Users want Facebook, but don’t want their personal data bandied about by everyone in town -- including proper Facebook advertisers that use anonymous data.
Sheryl Sandberg, COO of Facebook, says be ready to pay for it. Like a pay service. Think HBO. Think Netflix.
Now, one might think at around $10 a month -- the going price for HBO and Netflix -- that’s not a problem. Millions of people already pony up. In Netflix's case, it counts 55 million U.S customers.
It wouldn’t match up to the 240 million Facebook users in the U.S. -- or the 2 billion globally. There is always business math juggling to consider.
Facebook is free. Media consumers may feel -- up to a point -- that this is similar to broadcast TV networks and stations. It’s free as well, if you are not getting those networks/stations via a pay TV service.
In either case, advertisers pay.
Mind you, Netflix doesn’t have your deep personal data (maybe, a credit card) like Facebook. But it does know what kind of TV shows you like and produces TV shows catering to its audiences. HBO and HBO Now do as well.
Starting a social-media platform from scratch -- as a pay service -- would be catastrophic. However, Facebook may be a different media animal. Consumer usage in social media is massively embedded into daily behavior for many -- it's the big attraction from marketers to buy in.
Free media platforms? Not really. Remember the transition broadcast networks went through in the 1980s and 1990s -- with cable networks -- by pay TV providers, cable operators, satellite and telco operators? Now they get big retransmission fees, via pay TV operators, via consumers monthly fees.

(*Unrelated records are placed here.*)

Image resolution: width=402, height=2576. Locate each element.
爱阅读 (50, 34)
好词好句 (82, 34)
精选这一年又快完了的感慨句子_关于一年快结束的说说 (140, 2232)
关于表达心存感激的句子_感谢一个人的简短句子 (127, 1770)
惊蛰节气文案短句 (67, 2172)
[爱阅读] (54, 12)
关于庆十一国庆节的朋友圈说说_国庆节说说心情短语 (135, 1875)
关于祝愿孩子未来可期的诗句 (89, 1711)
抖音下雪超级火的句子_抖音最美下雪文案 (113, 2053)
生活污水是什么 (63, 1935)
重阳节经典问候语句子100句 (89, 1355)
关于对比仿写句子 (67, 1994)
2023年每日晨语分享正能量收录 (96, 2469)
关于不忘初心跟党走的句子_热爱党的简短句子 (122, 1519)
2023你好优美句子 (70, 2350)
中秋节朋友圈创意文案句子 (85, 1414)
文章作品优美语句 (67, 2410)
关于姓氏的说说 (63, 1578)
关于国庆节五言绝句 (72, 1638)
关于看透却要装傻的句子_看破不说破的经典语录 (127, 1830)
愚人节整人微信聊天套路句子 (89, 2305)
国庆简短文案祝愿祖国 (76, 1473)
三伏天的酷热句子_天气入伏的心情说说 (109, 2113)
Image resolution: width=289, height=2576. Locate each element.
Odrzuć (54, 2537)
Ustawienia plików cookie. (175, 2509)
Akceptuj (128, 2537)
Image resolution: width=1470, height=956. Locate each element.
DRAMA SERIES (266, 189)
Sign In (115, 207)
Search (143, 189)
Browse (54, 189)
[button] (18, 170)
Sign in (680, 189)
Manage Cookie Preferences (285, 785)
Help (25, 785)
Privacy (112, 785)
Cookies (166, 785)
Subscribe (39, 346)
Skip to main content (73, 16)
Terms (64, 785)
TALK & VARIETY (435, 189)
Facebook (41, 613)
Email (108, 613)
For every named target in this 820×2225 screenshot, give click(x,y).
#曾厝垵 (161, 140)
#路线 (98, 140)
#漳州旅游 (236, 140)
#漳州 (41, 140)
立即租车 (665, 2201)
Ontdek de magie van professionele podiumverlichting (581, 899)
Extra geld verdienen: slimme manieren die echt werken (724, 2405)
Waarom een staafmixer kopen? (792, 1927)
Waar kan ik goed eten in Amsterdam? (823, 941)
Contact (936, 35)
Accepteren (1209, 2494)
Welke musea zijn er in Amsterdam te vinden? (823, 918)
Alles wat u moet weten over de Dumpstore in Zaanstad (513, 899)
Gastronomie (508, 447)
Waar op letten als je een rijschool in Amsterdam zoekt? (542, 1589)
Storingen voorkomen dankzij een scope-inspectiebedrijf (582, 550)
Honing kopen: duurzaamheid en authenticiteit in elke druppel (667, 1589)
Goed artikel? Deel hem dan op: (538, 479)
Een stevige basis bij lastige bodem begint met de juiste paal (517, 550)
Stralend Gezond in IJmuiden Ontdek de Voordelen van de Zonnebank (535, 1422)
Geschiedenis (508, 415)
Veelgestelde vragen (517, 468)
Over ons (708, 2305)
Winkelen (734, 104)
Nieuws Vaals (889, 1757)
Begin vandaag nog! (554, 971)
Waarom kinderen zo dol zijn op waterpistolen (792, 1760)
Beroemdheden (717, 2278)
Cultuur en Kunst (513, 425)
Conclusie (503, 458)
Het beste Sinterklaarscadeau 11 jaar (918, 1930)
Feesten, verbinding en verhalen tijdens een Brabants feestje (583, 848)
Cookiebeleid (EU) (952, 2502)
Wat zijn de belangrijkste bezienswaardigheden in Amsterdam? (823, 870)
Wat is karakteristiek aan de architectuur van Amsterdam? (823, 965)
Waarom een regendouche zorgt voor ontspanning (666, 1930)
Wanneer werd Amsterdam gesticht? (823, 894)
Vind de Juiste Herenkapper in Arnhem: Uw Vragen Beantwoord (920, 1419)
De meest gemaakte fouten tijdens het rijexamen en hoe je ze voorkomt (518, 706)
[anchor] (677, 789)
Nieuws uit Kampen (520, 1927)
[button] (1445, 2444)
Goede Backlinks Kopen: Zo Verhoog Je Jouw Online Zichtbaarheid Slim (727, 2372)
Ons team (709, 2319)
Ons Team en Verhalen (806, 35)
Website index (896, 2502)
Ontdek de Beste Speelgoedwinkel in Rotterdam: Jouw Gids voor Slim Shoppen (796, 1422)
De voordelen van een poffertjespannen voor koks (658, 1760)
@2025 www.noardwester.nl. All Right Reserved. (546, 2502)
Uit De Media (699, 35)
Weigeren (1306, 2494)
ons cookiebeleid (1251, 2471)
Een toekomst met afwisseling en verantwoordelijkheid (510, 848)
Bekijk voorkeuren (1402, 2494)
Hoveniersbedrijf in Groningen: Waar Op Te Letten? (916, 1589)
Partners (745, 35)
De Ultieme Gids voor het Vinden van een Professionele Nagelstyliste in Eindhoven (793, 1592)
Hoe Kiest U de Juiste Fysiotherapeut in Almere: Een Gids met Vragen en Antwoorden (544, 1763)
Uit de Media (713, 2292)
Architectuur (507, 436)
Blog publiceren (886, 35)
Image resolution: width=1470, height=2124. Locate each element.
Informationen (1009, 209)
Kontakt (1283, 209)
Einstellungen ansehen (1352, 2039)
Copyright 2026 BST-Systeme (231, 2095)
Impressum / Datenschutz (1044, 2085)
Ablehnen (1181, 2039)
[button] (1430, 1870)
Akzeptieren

But the difference during those years -- and now -- is that consumers haven’t sent a check each month to CBS, NBC, Fox, or The CW. It went to another party.
For argument's sake, it would be a different matter if Facebook started invoicing its users. If Facebook charged $1 a month, that would mean $240 million a month -- just under $3 billon a year -- from 240 million U.S. users.
This might be a starting point -- but not an end point: Facebook pulled in around $40 billion a year in advertising revenues in 2017.
Does Facebook want to be a TV network, after all -- even after its big non-TV advertising success? After all, what do broadcast and cable networks do now? They get a fee from pay TV providers (via subscribers) and from selling advertising.